--- Excerpt to read Enclosed Below ---

Human HEK293T cells used for spike-in calibration of cChIP-seq were grown at 37°C and 5% CO2 in Dulbecco’s Modified Eagle Medium (DMEM) supplemented with 10% fetal bovine serum (Labtech), 2 mM L-glutamine (Life Technologies), 1x penicillin-streptomycin (Life Technologies), and 0.5 mM beta-mercaptoethanol (Life Technologies). Drosophila S2 (SG4) cells used for spike-in calibration of Native cChIP-seq, cnRNA-seq and cATAC-seq were grown adhesively at 25°C in Schneider’s Drosophila Medium (Life Technologies), supplemented with 1x penicillin-streptomycin (Life Technologies) and 10% heat-inactivated fetal bovine serum (Labtech).
Cell line generation
Bap1fl/fl cells were derived from E14TG2a ESCs by a two-step process. First, parallel loxP sites flanking exon 4 of the Bap1 gene were inserted using a targeting construct with homology arms of approximately 1 kb and three different Cas9 guides specific for the Bap1 locus (sgRNA target sequences: TCAAATGGATCGAAGAGCGC, CAAGGTAGGGACACAATAAA, TAAAACACCACCAACTACAG). Second, CreERT2 was inserted into the Rosa26 locus using a Rosa26-specific Cas9 guide (sgRNA target sequence: CGCCCATCTTCTAGAAAGAC). The same targeting construct and Cas9 guides were used to generate PRC1CPM;Bap1fl/fl cells from a PRC1CPM parental cell line. Loss of BAP1 in response to OHT treatment in Bap1fl/fl and PRC1CPM;Bap1fl/fl ESCs was confirmed using RT-qPCR and western blot analysis.
PRC1CPM cells were generated and characterised in a previous study (Blackledge et al. 2020). Briefly, a targeting construct for this cell line comprised exon 3 of Ring1b in forward orientation (flanked by 100 bp of Ring1b intron 2/intron 3), followed by a mutant copy of exon 3 (encoding I53A and D56K mutations) in reverse orientation (flanked by splice donor and acceptor sites from mouse IgE gene). Both the wild-type and mutant versions of exon 3 were codon-optimized at wobble positions to minimize sequence similarity. The wild-type/mutant exon 3 pair was flanked by doubly inverted LoxP/Lox2272 sites and approximately 1 kb homology arms. The targeting construct was transfected into E14TG2a ESCs in combination with three different Cas9 guides specific for the Ring1b gene. Correctly targeted homozygous clones were identified by PCR screening, followed by RT-PCR and sequencing to check for splicing defects. Using a similar approach, the I50A/D53K mutation was constitutively knocked-in into both copies of the endogenous Ring1a gene. Finally, CreERT2 was inserted into the Rosa26 locus using a Rosa26-specific Cas9 guide.

--- End of Enclosed Excerpt to read ---
--- Data excerpt Enclosed Below ---

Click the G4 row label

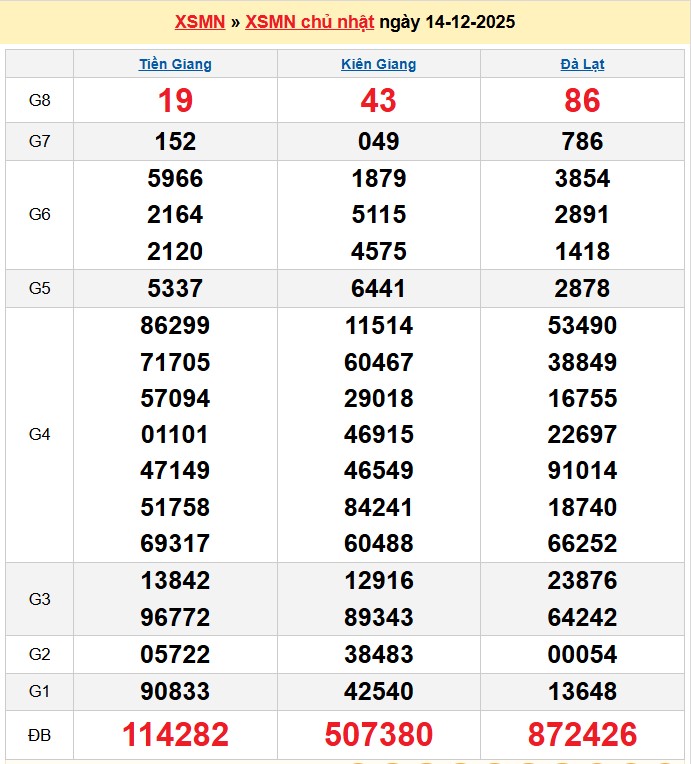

--- End of Enclosed Data excerpt ---

◆ Task requirements
In the cell line methods text, condense the paragraph beginning "Bap1fl/fl cells were derived" into a short list of points, keeping its main facts.

◆ Answer to this task
- Bap1fl/fl cells were made from E14TG2a ESCs in two steps.
- Step 1: Parallel loxP sites flanking Bap1 exon 4 were inserted using a targeting construct with about 1 kb homology arms and three Bap1-specific Cas9 guides.
- Step 2: CreERT2 was inserted into the Rosa26 locus using a Rosa26-specific Cas9 guide.
- The same construct and guides were used to make PRC1CPM;Bap1fl/fl cells from a PRC1CPM parental line.
- RT-qPCR and western blot confirmed BAP1 loss after OHT treatment in both lines.